The dark side is that Kuroda’s cash took the onus off Prime Minister Shinzo Abe’s team to restructure the economy. Why deregulate industry when the BOJ is pumping fresh energy into Japan Inc.’s arteries?Corporate boards felt less pressure to streamline and innovate. The economy as a whole felt less urgency to jump into the 21st century. Japan’s recovery, in other words, is based on monetary steroids, not an organic, self-reinforcing upsurge.

Abenomics learned the wrong lessons from Japan’s post-bubble- economy funk. The last 12 months, for example, have been a tale of two parallel economies. One is growing at a healthy clip and turning international investors’ heads. The other is embroiled in a series of quality-control scandals tarnishing the Japan brand. A weak yen undermines both.

The first narrative is devoid of income gains (real wages fell 0.2% in 2017). Corporate executives have been waiting to see the extent to which Abe loosens labor markets, cultivates a startup boom, cuts red tape and empowers women. Other than a few tweaks to corporate governance, Abe hasn’t achieved any significant reforms.

The second economy fed a culture of Japan Inc. cutting corners to boost profits as opposed to inventing new products and processes.

The parade of quality woes at Kobe Steel, Mitsubishi Materials, Nissan Motor, Toray Industries and others are a reminder that the insularity of the past remains a barrier to Japan Inc.’s ability to compete in the future. Weak exchange rates, simply put, are corporate welfare that warp incentives and ease pressure on executives to internationalize management.

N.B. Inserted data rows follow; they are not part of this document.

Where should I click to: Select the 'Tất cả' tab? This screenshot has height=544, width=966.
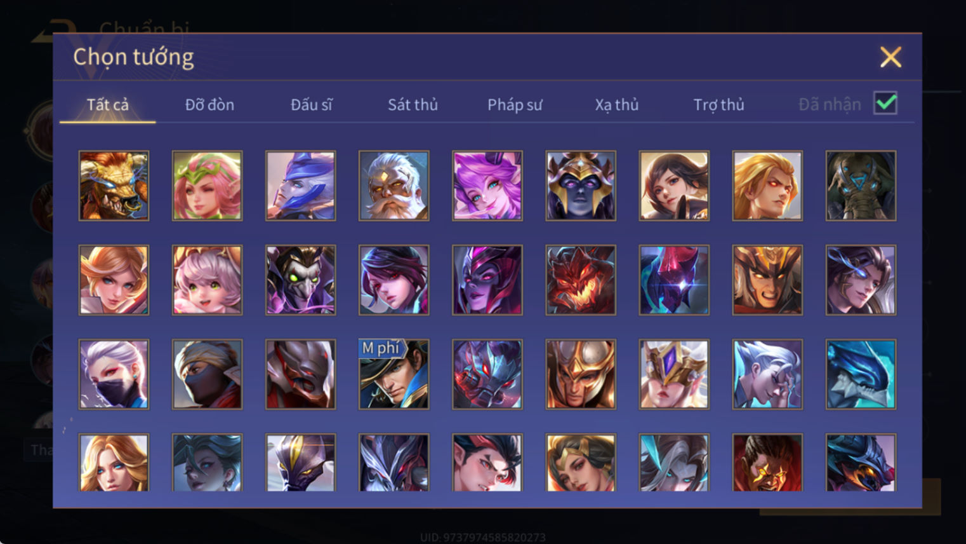click(x=107, y=104)
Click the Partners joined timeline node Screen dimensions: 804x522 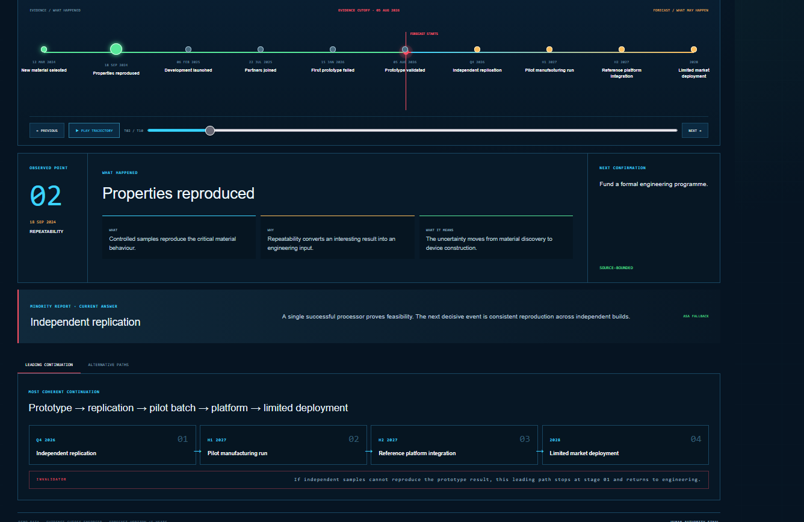click(x=261, y=49)
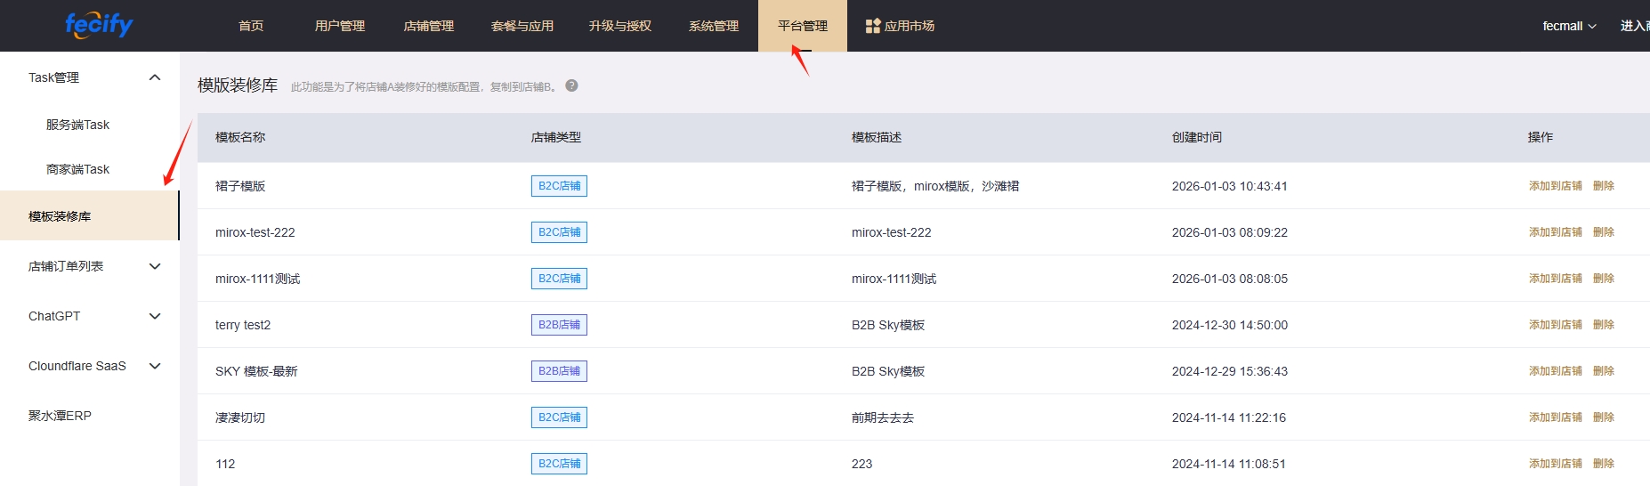Expand the 店铺订单列表 chevron
The width and height of the screenshot is (1650, 486).
pyautogui.click(x=155, y=266)
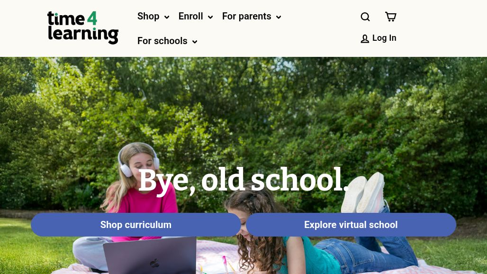This screenshot has height=274, width=487.
Task: Click the laptop in the hero photo
Action: coord(150,256)
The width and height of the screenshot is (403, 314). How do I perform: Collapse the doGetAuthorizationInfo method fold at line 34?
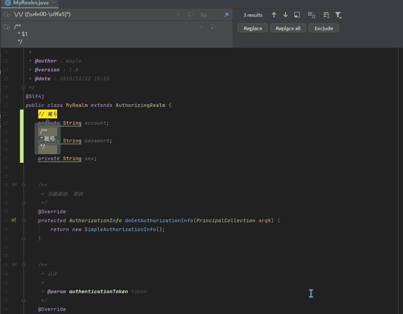[x=24, y=220]
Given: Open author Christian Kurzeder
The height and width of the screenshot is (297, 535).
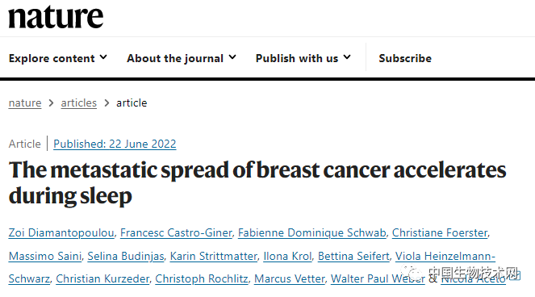Looking at the screenshot, I should [102, 278].
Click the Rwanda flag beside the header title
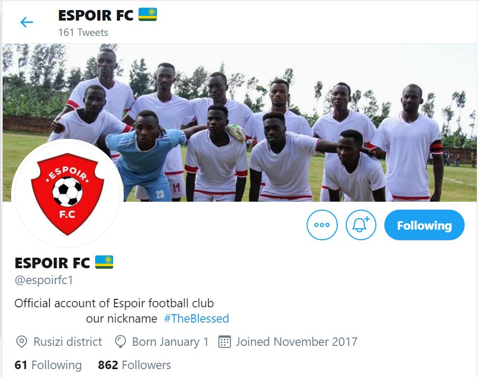The width and height of the screenshot is (480, 377). (x=147, y=14)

Imagine if Japan, in 2004, had gone the other way and taken a page from Germany. Over the last 20 years, German companies embraced and harnessed strong exchange rates to retool production, move upmarket and protect wage levels.

It’s never too late for Japan, or the rest of Asia, to learn those lessons. Chatter in Tokyo, though, suggests Japanese officials are about to bail out complacent executives anew and stymie the reform process. Strategy rethink, anyone?